Many of the stories in the new Carson bio are new to us, because the author was Carson’s lawyer for almost 20 years and he was there when the incidents went down — and stayed mum about them at the time, of course.

(h/t for the link.)

Other stories have been in the public domain for years, though.

Carson (…) ruthlessly banished “disloyal” favorites [like Joan Rivers] in a heartbeat. Prickly and private, the story goes that when Madonna and Sean Penn got married next door, “Carson was so annoyed by paparazzi helicopters, he went out and spelled FUCK OFF on his front lawn with rocks.”)


Carson’s cool-warmth — that charming-yet-menacing mien — was always obvious to me, and I say that as an admirer of his abilities.

Maybe you had to grow up around a man like that to spot it.

That particular cocktail of character traits inspires (most) others to curry the cold-warm individual’s favor to avoid their wrath; in some cases, it brings out the best in those others (which is great news if you’re performing in front of millions) and spawns a kind of twisted loyalty.

The old “sacred monster” thing. Very powerful.

That kind of “energy” or “vibe” or whatever usually has the opposite affect on me, at least in person:

Confronted with Ted Bundy-used-car-salesman “charm,” I turn cold-cold in self-defense.

However, cold-warmth is filtered through music, radio and television (and/or death); the seductive menace is safely diffused and far away, and I’m the one with the remote control, so I can get off on it just like a normal person.

That’s why quite a few television legends have that cool-warmth:

Martha Stewart is another perfect example. So is Richard Dawson and Bob Barker.

Dawson’s one-time co-star Bob Crane is too. When they die, all the truth (or something like it) comes out and (almost) everyone is shocked.

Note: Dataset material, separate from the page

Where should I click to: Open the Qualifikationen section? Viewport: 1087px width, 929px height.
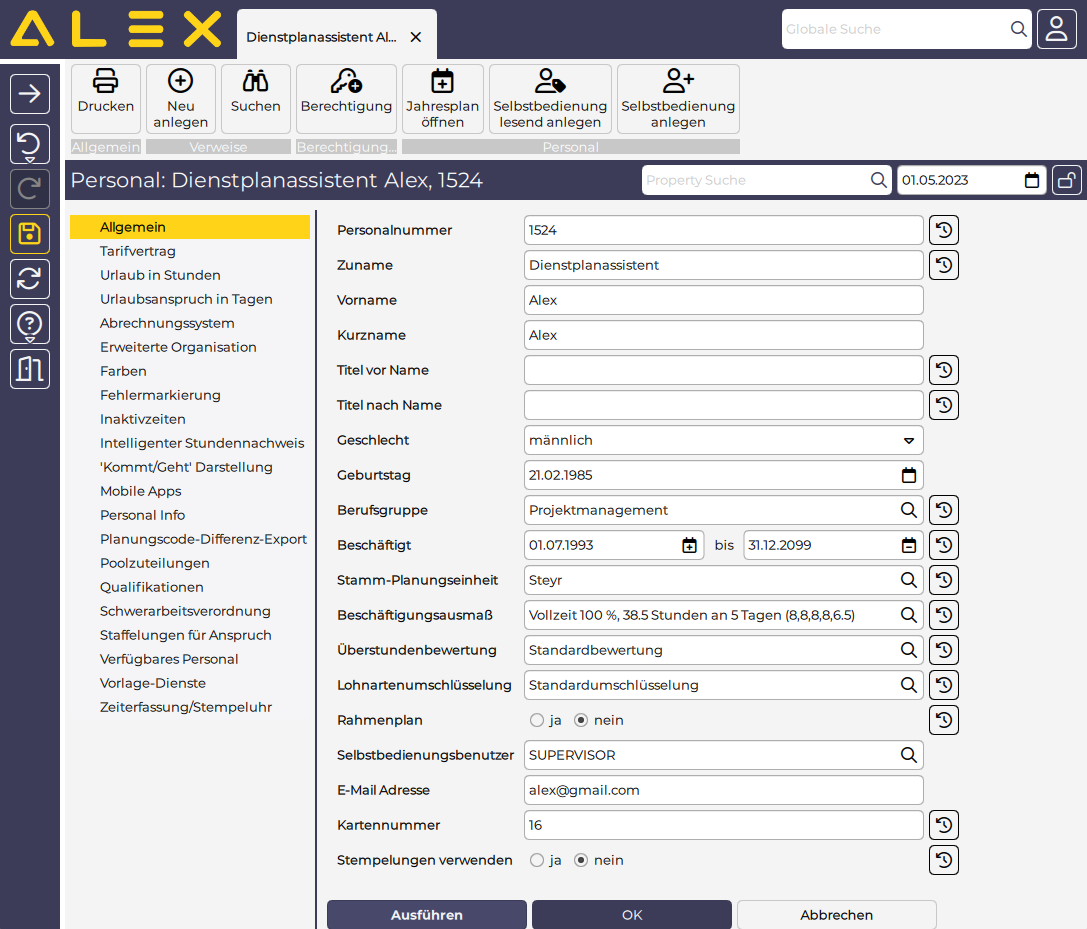152,587
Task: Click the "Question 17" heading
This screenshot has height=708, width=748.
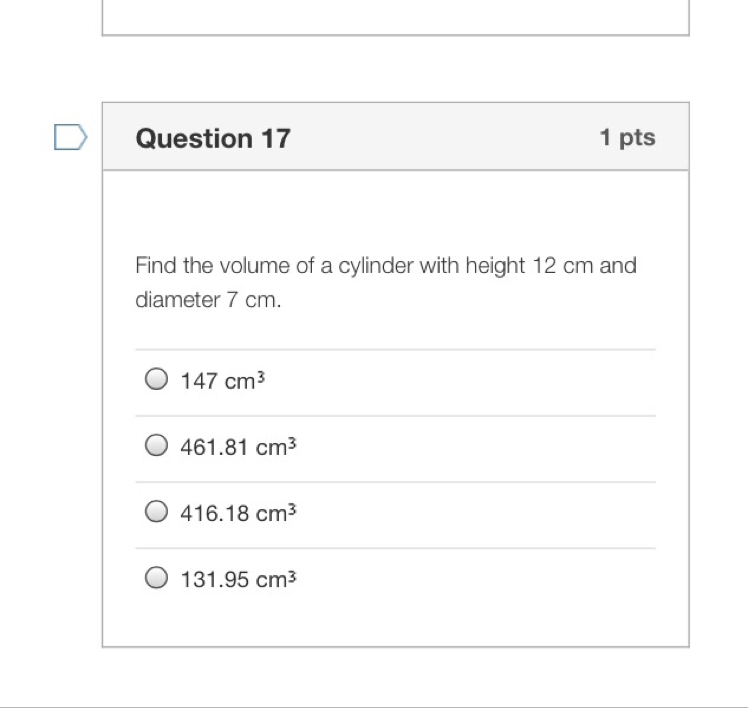Action: click(x=213, y=138)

Roger Ebert’s review of Auto-Focus is as perceptive as the movie:

Eddie Cantor once told Bob Crane, “likability is 90 percent of the battle.” It seems to be 100 percent of Bob Crane’s battle; there is nothing there except likability–no values, no self-awareness, no judgment, no perspective, not even an instinct for survival. Just likability, and the need to be liked in a sexual way every single day. Paul Schrader’s “Auto Focus,” based on Crane’s life, is a deep portrait of a shallow man, lonely and empty, going through the motions of having a good time.